Item position entries:
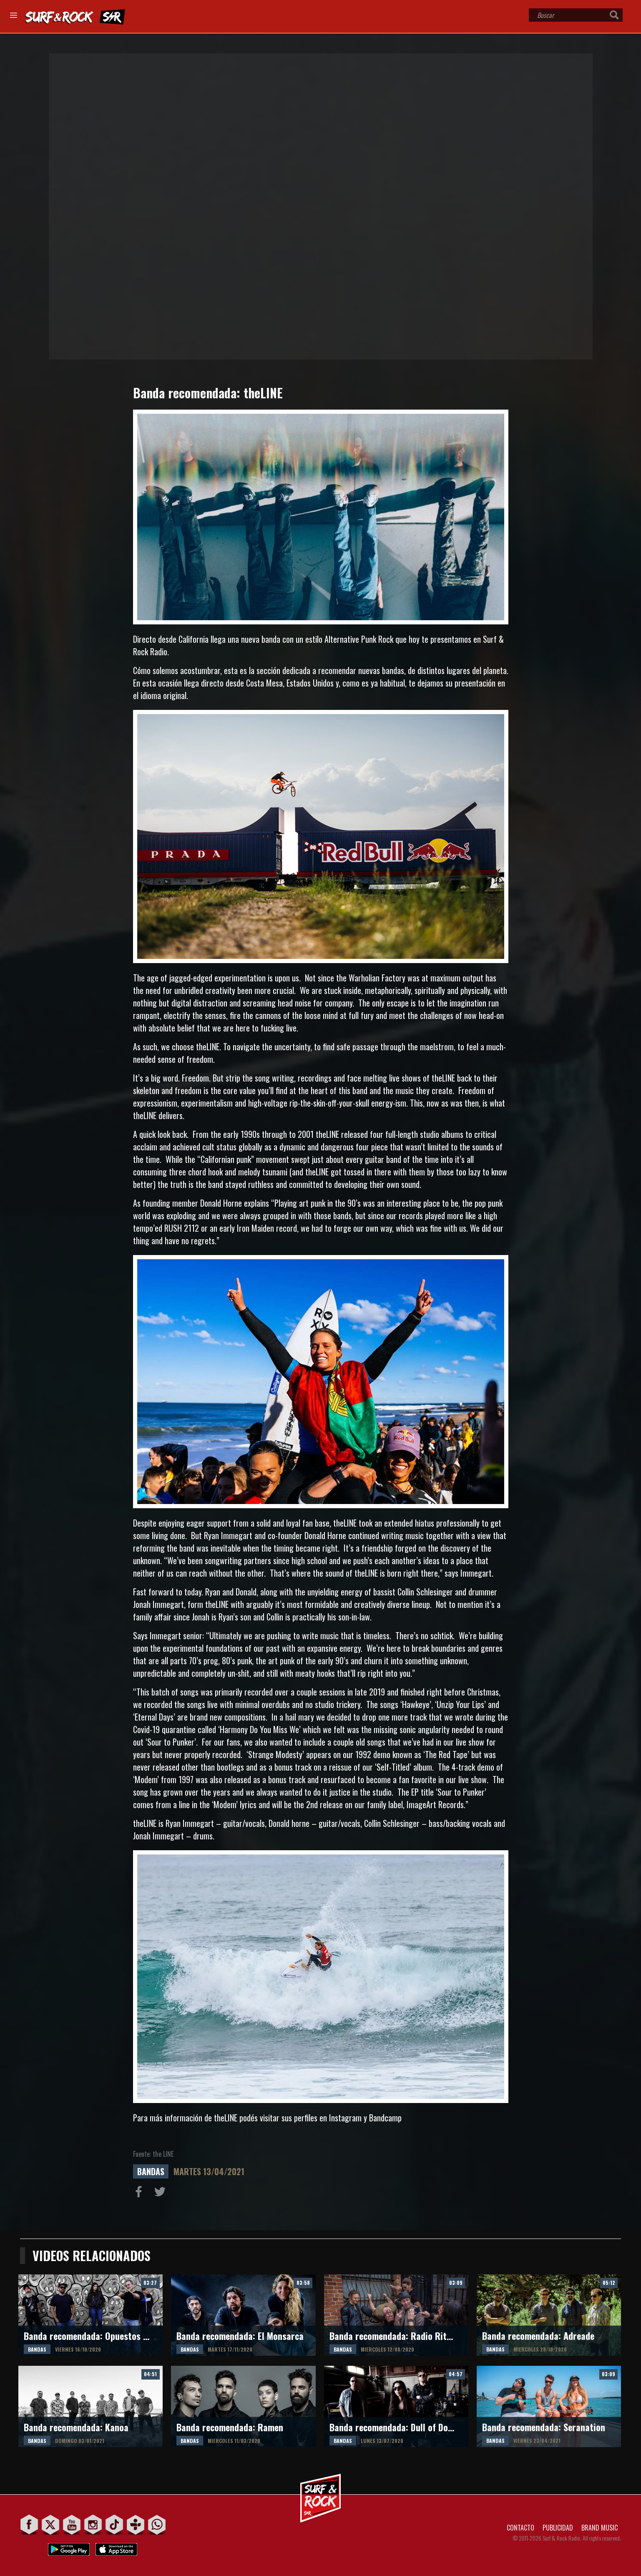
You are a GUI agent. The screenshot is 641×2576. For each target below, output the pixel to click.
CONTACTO (520, 2528)
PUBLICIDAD (558, 2528)
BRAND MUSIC (599, 2528)
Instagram (345, 2117)
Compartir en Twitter (161, 2193)
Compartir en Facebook (140, 2193)
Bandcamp (385, 2117)
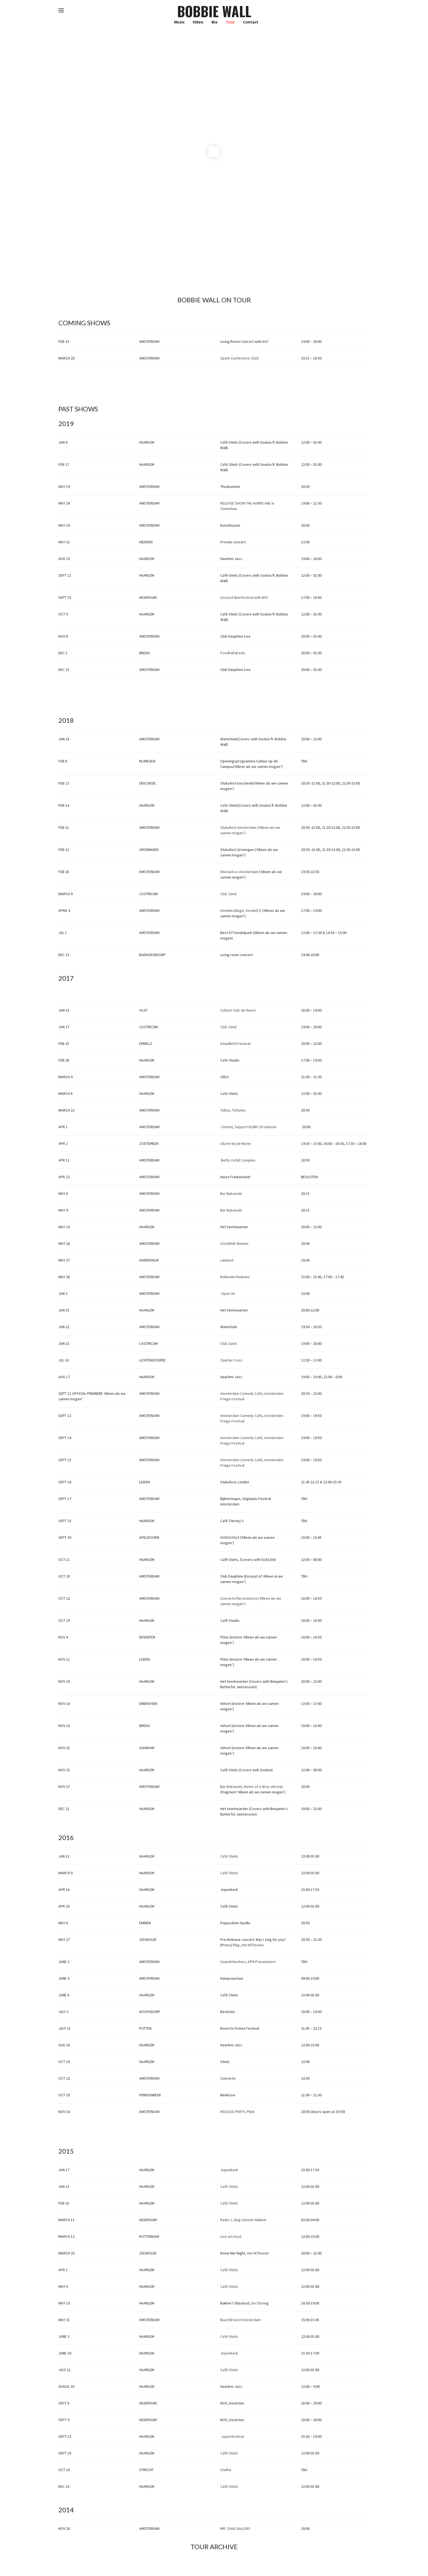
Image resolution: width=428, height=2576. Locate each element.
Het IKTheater (253, 1945)
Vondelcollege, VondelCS (240, 910)
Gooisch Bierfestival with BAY (244, 597)
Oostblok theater (234, 1243)
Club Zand (228, 893)
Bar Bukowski (231, 1193)
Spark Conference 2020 (239, 358)
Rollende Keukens (235, 1276)
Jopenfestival (232, 2436)
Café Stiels (229, 1856)
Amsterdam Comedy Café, (241, 1437)
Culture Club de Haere (238, 1010)
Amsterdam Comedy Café (241, 1393)
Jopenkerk (229, 2169)
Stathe (225, 2469)
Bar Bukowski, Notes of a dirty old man (251, 1786)
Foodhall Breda (232, 652)
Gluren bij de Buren (235, 1143)
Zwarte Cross (231, 1360)
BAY (265, 341)
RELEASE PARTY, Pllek (237, 2111)
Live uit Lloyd (230, 2236)
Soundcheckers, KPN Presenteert (247, 1961)
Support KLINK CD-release (255, 1126)
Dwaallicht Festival (235, 1043)
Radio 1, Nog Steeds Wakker (243, 2219)
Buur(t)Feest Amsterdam (240, 2319)
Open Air (228, 1293)
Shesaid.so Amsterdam (239, 871)
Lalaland (226, 1260)
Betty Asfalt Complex (238, 1160)
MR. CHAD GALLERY (235, 2528)
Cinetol (227, 1126)
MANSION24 (229, 1537)
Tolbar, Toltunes (233, 1110)
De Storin (258, 2303)
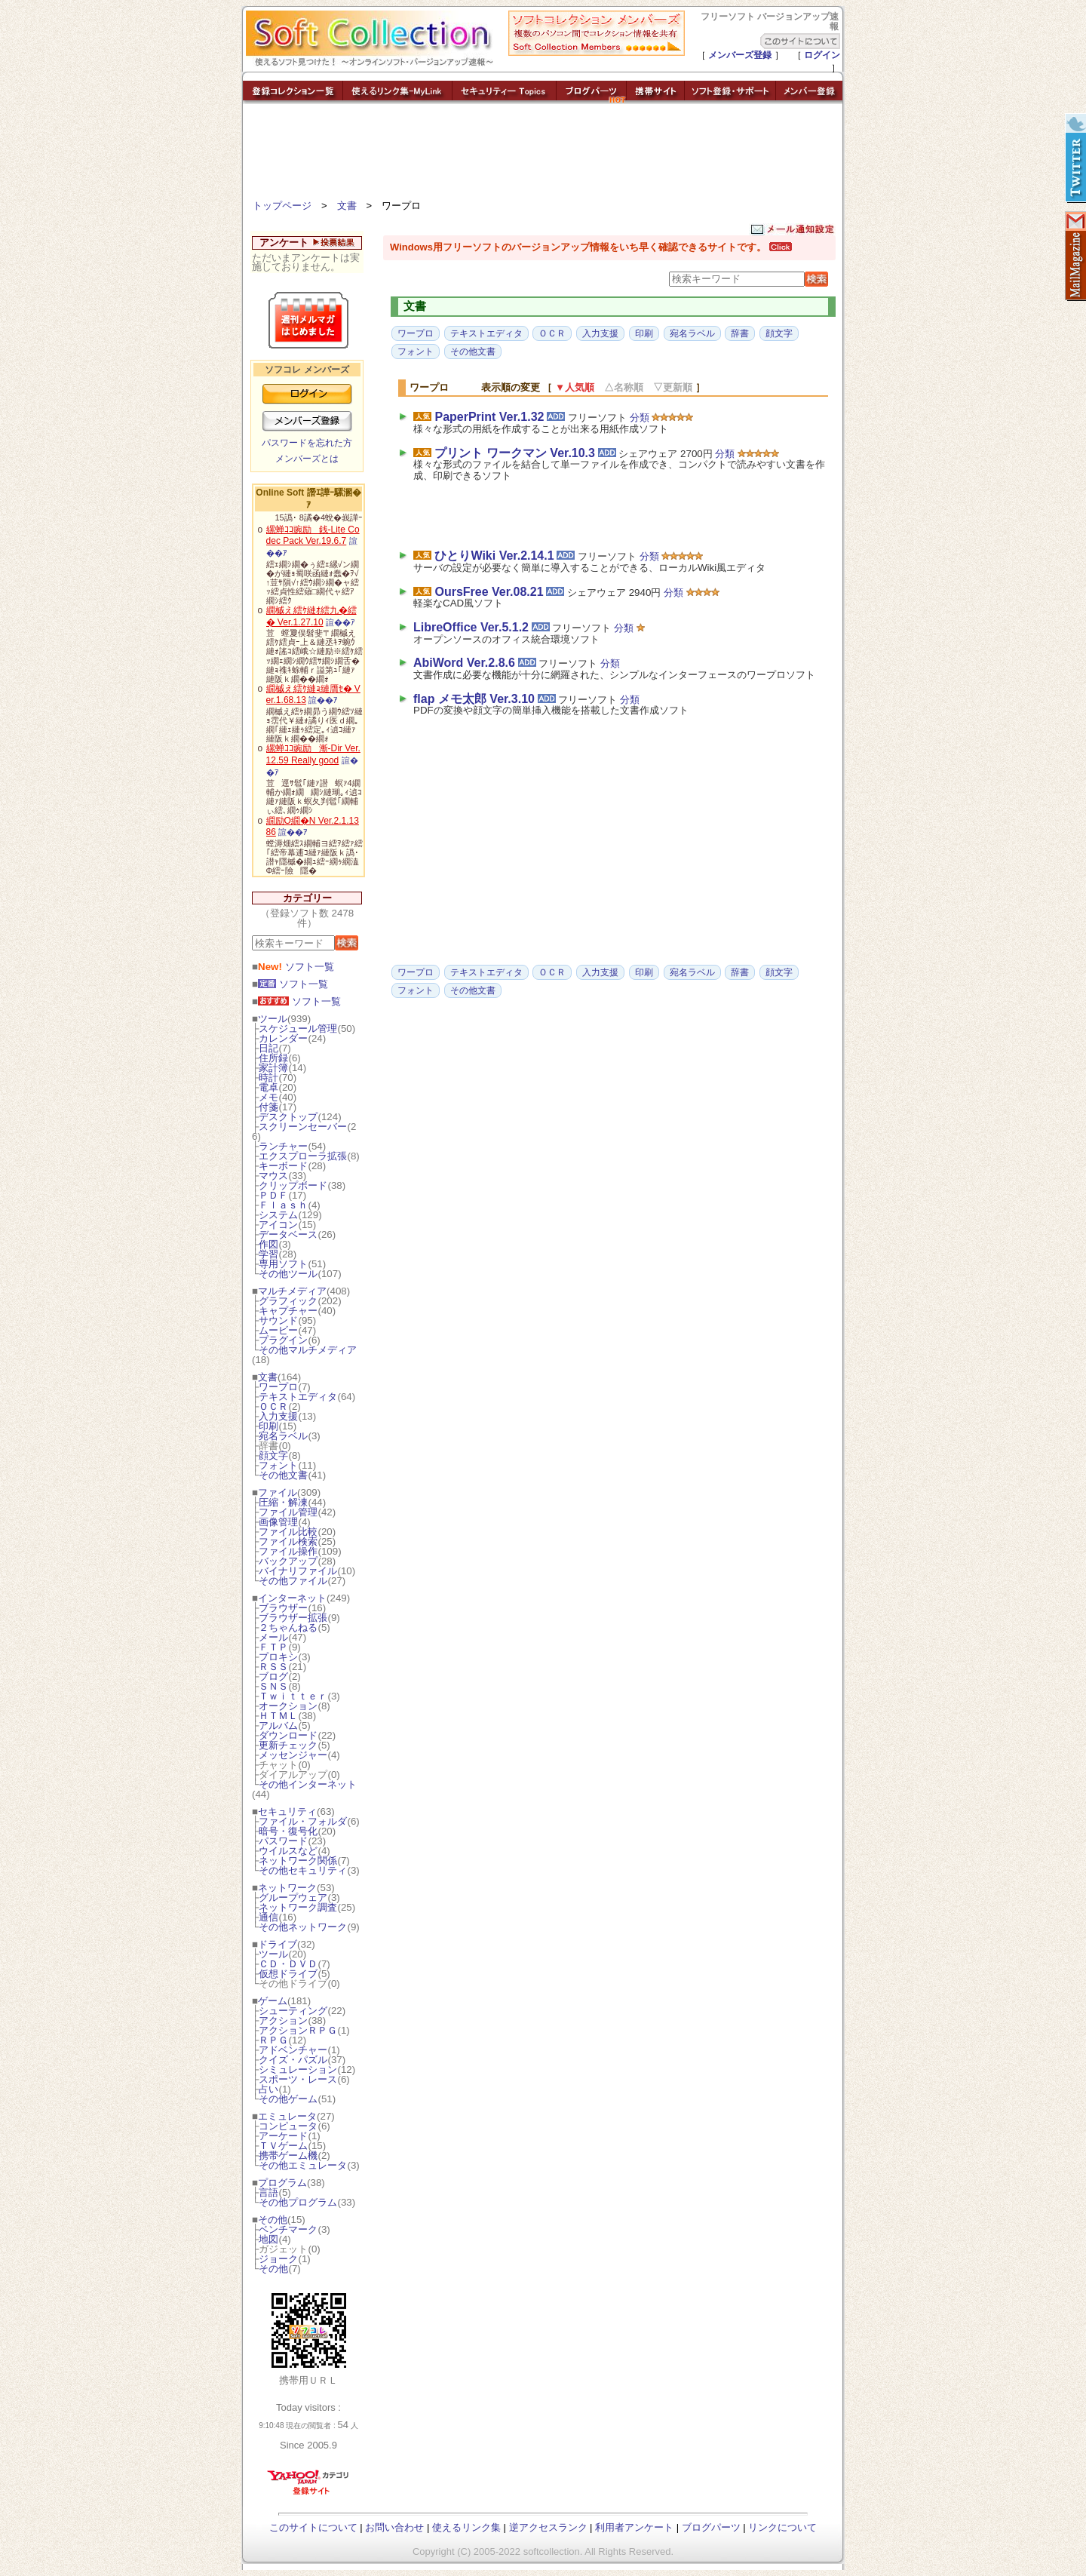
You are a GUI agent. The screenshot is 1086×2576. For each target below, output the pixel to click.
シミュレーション (298, 2069)
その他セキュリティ (303, 1870)
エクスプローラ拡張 (303, 1156)
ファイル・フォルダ (303, 1821)
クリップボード (293, 1185)
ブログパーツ (711, 2527)
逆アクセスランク (548, 2527)
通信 (268, 1917)
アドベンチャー (293, 2050)
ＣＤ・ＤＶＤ (288, 1964)
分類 (639, 417)
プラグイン (283, 1340)
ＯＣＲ (273, 1406)
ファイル (277, 1492)
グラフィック (288, 1300)
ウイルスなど (288, 1850)
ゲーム (272, 2000)
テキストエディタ (298, 1396)
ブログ (273, 1676)
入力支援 (278, 1416)
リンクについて (782, 2527)
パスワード (283, 1841)
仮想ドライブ (288, 1973)
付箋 (268, 1107)
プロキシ (278, 1657)
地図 (268, 2239)
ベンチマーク (288, 2229)
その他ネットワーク (303, 1927)
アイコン (278, 1224)
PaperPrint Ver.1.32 (489, 416)
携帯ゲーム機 (288, 2155)
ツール (272, 1018)
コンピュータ (288, 2126)
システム (278, 1214)
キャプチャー (288, 1310)
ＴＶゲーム (283, 2145)
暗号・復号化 (288, 1831)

CHALLENGE:
Copy out everything from the start of the records down to the line containing "Club Zand (228, 893)", requests included, multiplying every coordinate in the answers by 1.65 and rounding to whole numbers with halves rounded up. Leave the pictures out.

CORRECT RESULT:
You are a GUI agent. The screenshot is 641×2576. For each target below, output the pixel to click.
CONTACTO (858, 4171)
PUBLICIDAD (921, 4171)
BRAND MUSIC (988, 4171)
Instagram (569, 3493)
Compartir en Twitter (266, 3618)
Compartir en Facebook (231, 3618)
Bandcamp (635, 3493)
Image resolution: width=428, height=2576. Locate each element.
Het IKTheater (417, 3209)
Vondelcollege, VondelCS (396, 1502)
Gooisch Bierfestival with BAY (403, 985)
Oostblok theater (386, 2051)
Club Zand (376, 1473)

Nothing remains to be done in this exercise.